═══ Quoted passage ═══

Maybe not surprising but the Chinese use Traditional Chinese Medicine (TCM) as a complementary treatment for the Coronavirus disease (COVID-19).
A patient who spent two weeks in an hospital in Xiong Qingzhen (Wuhan) tells that he got a bag of brown soup — every morning and evening — a traditional Chinese remedy blended from over twenty herbs, including Ephedra, Cinnamon twigs and Licorice root.
This “lung-clearing and detoxing soup” was part of the Chinese government’s efforts to use TCM in the battle against the Coronavirus outbreak.
In fact, in February and March, more than 85% of all Coronavirus patients in China, which was about 60,000 people, had received Chinese herbal remedies apart from mainstream antiviral drugs, says the Chinese Ministry of Science and Technology.


Although there’s certainly skepticism in the West and in China — claiming that TCM is simply placebo medication — there’s a large part of the population, including the government and, of course, TCM hospitals, clinics and treatment centers, that believe that TCM’s holistic approach improves strength and immunity, and helps to stimulate patients’ abilities to resist and recover from the disease.
Moreover, a clinical trial in Wuhan of 102 patients with mild COVID-19 symptoms showed that patients with combined treatments had a 33% higher recovery rate compared to the control group of patients that received only Western medicine.
In another study of more severe COVID-19 cases, patients that received combined treatments also left the hospital sooner than the control group, and had greater levels of oxygen in their blood and a higher lymphocyte count, the latter being an important indicator of the health of recovering patients.

═══ Material provided ═══

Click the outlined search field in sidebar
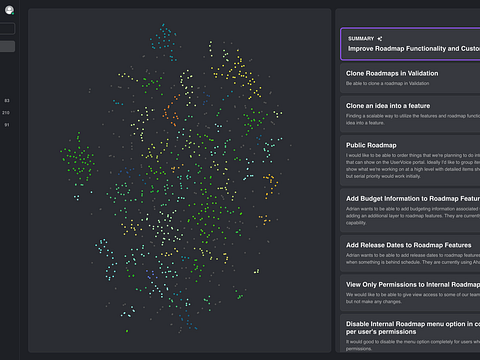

═══

**Check your understanding:**
#1 According to the article on Traditional Chinese Medicine and COVID-19, how many patients took part in the Wuhan clinical trial of mild cases?
#2 Write the next part of the article on Traditional Chinese Medicine and COVID-19, picking up after its final sentence.

**Answers for this exercise:**
#1 102 patients with mild COVID-19 symptoms.

#2
But there’s not only skepticism about the results of the TCM herbal treatments. By some it’s thought that the current promotion of TCM treatments to fight COVID-19 related illnesses are part of the efforts of the Chinese government to promote TCM at home and abroad.
China’s State Council estimated last year that the TCM industry could exceed $430 billion by 2020, a 71% increase from 2017 and it sees TCM as an important money-maker. Another reason could be efforts to deliberately boost morale and patriotism by including TCM remedies and successes as a source of national pride.
In fact, since the Coronavirus outbreak, doctors are incited to treat patients with a mix of Chinese and Western medicines, which was an official request from the Chinese president at a meeting in January of the Communist Party’s Politburo Standing Committee, the country’s highest ruling institute.
Whatever the case, regardless of some saying that TCM remedies only supply placebo effects, if TCM really helps the recovery rate, placebo or not, well, why not use it?